Although he’s no longer at NASCAR, Robin Pemberton isn’t retired and said Tuesday night on SiriusXM NASCAR Radio “I’m not done by any means.’’
Pemberton, who spent 11 years with NASCAR before leaving after last season as senior vice president of competition and racing development, spent 90 minutes on the “Late Shift” with co-hosts Brad Gillie and Kenny Wallace. Pemberton shared insights into how NASCAR does things and stories from a career that spans 37 years in various roles from mechanic to crew chief to series executive.
Pemberton said he’s joined his son, Bray, who has started a consulting business in the sport, but Pemberton said he’s also looking to do more.
Before joining NASCAR in Aug. 2004, Pemberton worked on teams with such drivers as Richard Petty, Bobby Allison, Rusty Wallace, Mark Martin and Kyle Petty. Pemberton scored 26 wins in 17 seasons as a crew chief.
He revealed Tuesday that he had planned more than a year ago to make last year his final year with the sanctioning body, deciding a change was needed after more than a decade in one place.
While there, Pemberton was in the middle of many key decisions from the Chase to the cars to various rule changes. He shed some light on some of those decisions.
Although the elimination format in the Chase debuted in 2014, Pemberton noted that it was not a new topic in NASCAR, saying “there was a lot of talk for years prior to that” about such a concept.
He also shared a reason why NASCAR went to fuel injection in 2012 in place of carburetors.
“It was a time a number of years ago, there were some different meetings going on and it was about technology and it was about the potential of new manufacturers coming in, which happens all the time,’’ he told SiriusXM NASCAR Radio. “Some of the feedback was ‘Your engines are antiques. There’s no fuel injection.’ So, we got kind of slapped around that there wasn’t enough technology from what people viewed NASCAR.
“You and I both know,’’ Pemberton told Wallace, “that there was a lot of technology in those engines. It just didn’t have the fuel injection and the computer running everything. That was the first tap on the shoulder. Yeah, we need to step up a little bit and get some fuel injection.’’
Another key move made while Pemberton was at NASCAR was the series moving to what was then called the Car of Tomorrow, which debuted in March 2007 and featured a rear wing.

● DIRECTIONS
**a.** According to the article on Robin Pemberton, how many wins did he score as a crew chief?
**b.** Rewrite the article on Robin Pemberton from the words "Before joining NASCAR" through the words "of those decisions.", substituting "governing body" for "sanctioning body".
**c.** Pick up the article on Robin Pemberton's NASCAR career after its final sentence and continue writing it.

[Stored dataset items]
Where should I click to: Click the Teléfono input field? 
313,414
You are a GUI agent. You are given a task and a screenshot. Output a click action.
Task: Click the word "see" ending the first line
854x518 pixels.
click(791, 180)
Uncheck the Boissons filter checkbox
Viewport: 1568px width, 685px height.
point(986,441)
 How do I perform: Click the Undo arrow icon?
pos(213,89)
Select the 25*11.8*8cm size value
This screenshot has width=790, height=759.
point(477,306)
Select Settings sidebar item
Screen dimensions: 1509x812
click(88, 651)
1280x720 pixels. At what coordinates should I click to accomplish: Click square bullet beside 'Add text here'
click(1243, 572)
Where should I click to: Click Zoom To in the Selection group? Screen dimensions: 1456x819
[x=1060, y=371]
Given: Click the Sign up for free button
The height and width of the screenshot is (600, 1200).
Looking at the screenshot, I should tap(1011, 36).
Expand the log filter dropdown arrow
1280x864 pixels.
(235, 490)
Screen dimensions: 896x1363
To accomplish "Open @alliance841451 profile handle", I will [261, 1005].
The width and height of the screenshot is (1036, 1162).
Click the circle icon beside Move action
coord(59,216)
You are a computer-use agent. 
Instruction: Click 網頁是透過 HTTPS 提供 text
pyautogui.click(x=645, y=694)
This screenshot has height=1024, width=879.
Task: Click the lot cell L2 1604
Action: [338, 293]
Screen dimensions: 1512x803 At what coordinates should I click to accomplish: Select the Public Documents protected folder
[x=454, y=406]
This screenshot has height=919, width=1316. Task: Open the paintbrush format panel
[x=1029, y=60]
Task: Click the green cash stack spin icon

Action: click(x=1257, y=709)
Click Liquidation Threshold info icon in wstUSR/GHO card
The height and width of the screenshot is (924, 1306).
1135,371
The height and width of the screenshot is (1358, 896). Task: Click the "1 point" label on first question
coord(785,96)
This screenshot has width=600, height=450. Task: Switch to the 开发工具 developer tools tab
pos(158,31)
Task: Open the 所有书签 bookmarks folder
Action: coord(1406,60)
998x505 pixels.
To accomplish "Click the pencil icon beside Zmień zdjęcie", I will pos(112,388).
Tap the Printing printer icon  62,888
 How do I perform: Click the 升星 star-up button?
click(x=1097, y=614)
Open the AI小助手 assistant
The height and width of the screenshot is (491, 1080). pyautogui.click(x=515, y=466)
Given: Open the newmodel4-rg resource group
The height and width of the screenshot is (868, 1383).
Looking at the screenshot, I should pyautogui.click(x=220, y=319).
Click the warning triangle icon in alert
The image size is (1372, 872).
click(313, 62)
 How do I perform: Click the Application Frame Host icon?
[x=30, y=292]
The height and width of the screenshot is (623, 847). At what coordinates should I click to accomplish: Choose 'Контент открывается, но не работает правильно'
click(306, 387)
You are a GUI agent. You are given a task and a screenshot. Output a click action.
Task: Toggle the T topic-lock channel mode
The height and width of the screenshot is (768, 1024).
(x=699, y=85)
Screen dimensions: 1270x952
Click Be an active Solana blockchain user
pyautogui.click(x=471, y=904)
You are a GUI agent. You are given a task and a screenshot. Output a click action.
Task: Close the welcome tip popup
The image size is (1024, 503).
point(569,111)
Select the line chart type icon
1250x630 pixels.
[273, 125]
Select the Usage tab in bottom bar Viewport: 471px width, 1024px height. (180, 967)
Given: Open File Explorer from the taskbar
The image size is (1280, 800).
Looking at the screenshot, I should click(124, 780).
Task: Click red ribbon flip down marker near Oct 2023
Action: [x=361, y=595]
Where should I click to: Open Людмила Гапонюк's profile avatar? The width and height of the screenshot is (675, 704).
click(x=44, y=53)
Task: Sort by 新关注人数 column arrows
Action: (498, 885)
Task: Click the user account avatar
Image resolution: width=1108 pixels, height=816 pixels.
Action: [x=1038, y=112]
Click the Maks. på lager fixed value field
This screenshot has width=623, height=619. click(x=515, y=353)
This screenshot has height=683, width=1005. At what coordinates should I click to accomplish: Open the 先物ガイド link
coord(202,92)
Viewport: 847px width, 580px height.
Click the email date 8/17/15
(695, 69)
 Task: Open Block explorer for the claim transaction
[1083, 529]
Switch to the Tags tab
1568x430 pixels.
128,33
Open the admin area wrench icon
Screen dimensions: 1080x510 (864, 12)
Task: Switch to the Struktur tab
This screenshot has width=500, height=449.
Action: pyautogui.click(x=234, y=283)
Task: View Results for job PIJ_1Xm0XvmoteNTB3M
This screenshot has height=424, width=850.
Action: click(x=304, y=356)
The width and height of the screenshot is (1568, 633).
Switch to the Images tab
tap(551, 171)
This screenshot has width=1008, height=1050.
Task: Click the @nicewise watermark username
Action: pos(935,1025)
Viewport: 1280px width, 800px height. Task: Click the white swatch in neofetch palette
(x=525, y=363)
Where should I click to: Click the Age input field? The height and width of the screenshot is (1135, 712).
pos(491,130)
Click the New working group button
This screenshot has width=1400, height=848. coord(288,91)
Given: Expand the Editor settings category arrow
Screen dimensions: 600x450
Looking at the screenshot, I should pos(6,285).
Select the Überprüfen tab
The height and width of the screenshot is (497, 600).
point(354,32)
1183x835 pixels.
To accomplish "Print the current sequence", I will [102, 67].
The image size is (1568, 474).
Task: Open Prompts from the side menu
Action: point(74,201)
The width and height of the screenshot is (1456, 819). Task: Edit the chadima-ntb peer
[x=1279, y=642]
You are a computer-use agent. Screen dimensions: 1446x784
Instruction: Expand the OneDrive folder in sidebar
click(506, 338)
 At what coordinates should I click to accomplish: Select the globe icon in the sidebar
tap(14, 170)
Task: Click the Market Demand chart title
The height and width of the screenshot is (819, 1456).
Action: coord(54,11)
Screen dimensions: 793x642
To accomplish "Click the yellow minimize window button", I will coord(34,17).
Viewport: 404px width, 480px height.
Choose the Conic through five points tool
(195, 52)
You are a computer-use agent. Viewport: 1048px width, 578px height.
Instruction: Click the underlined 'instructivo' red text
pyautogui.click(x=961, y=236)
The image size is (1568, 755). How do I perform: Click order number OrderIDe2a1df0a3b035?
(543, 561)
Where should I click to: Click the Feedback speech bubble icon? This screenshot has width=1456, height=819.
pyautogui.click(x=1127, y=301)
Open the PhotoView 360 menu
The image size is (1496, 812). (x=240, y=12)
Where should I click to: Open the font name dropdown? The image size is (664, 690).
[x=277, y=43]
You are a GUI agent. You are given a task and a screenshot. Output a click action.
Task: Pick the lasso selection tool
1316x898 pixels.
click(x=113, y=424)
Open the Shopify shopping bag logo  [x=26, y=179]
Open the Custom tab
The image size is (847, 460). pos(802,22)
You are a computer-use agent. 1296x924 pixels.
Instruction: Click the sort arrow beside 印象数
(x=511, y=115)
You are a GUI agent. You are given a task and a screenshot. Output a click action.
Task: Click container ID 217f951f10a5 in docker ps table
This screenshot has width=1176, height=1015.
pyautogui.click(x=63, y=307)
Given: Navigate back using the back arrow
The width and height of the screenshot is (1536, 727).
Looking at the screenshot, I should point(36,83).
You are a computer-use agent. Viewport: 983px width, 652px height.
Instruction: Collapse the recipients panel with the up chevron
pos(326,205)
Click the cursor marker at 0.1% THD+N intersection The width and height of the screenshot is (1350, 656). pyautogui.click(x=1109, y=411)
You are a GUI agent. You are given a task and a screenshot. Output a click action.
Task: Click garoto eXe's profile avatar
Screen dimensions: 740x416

● EXPECTED RESULTS
**a.** He scored 26 wins in 17 seasons as a crew chief.

**b.**
Before joining NASCAR in Aug. 2004, Pemberton worked on teams with such drivers as Richard Petty, Bobby Allison, Rusty Wallace, Mark Martin and Kyle Petty. Pemberton scored 26 wins in 17 seasons as a crew chief.
He revealed Tuesday that he had planned more than a year ago to make last year his final year with the governing body, deciding a change was needed after more than a decade in one place.
While there, Pemberton was in the middle of many key decisions from the Chase to the cars to various rule changes. He shed some light on some of those decisions.

**c.**
The rear wing was not well received and series officials eventually replaced the wing with a spoiler.
“We were getting a lot of static on the wing,’’ Pemberton said. “The wing is very efficient. It’s the way to go. It’s low drag. It makes a lot of downforce. It was right for one application, but so many people said that stock cars are not winged cars, stock cars are spoilers.
“Best I can remember, we got a lot of static about it. I’m thinking we turned that thing around in six months from doing all the runs in the wind tunnel.
“When a car turned around and got airborne, these cars can get airborne. The thing that we did learn is that the wing was efficient and didn’t develop a lot of drag, so when the car turned around, it never slowed down. With a spoiler … you can feel that thing start to grind to a halt, it’s a lot of drag, it’s a big parachute hanging out when you start to spin. The wing wasn’t necessarily causing it to fly, it just wasn’t slowing the car down when the car got out of shape and turned around.’’
Pemberton also discussed how NASCAR reviews potential infractions in the control tower during races.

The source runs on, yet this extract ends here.